Work required:
Return a copy of every line in the records that includes the word "screenshot".

Supplied data:
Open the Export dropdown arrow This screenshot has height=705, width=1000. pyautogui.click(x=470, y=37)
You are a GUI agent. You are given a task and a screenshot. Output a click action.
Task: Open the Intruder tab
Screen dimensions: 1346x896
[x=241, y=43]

--

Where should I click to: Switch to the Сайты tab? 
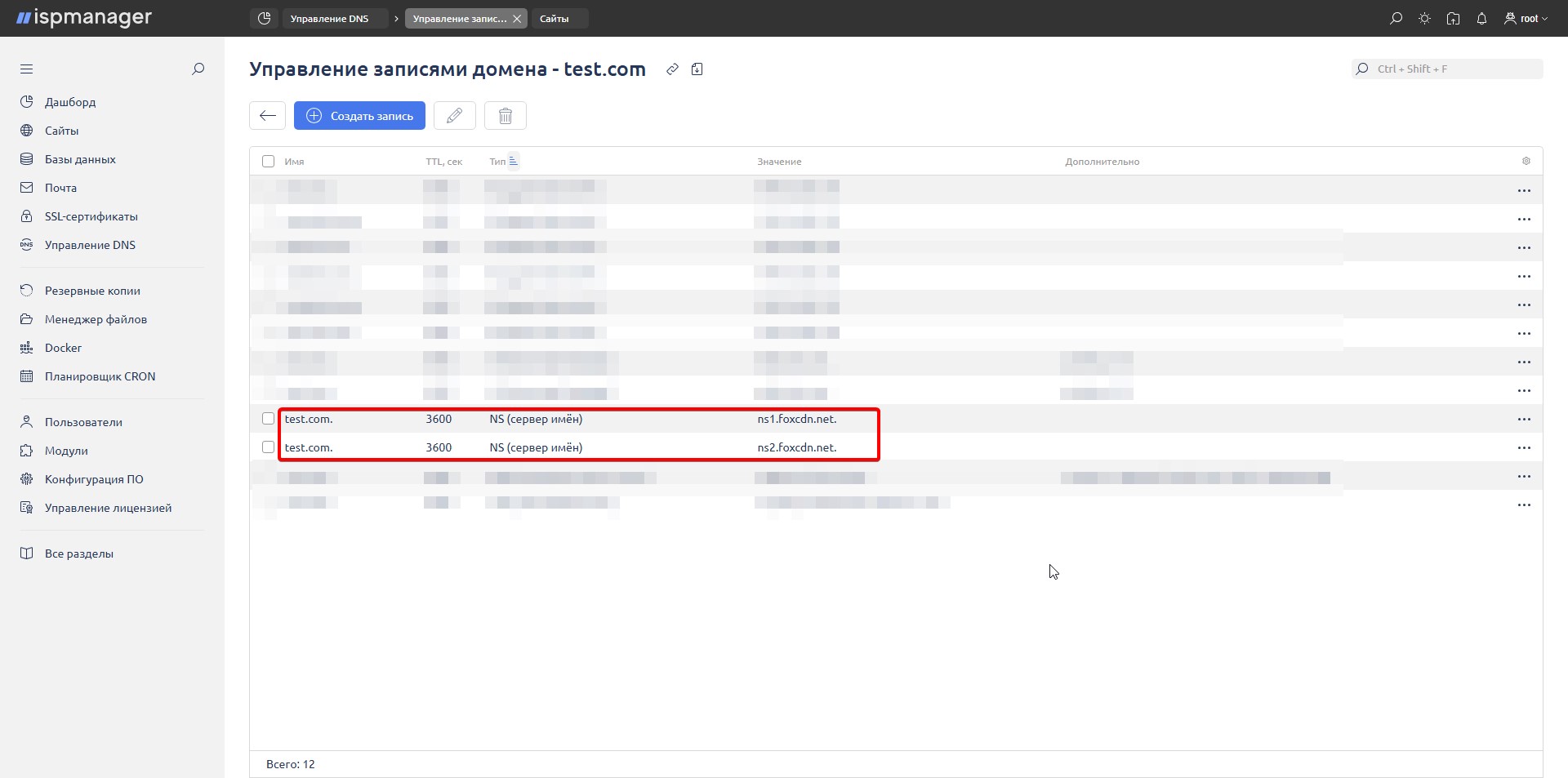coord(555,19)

Exercise response:
Open the Export dropdown arrow This screenshot has height=705, width=1000. pyautogui.click(x=470, y=37)
You are a GUI agent. You are given a task and a screenshot. Output a click action.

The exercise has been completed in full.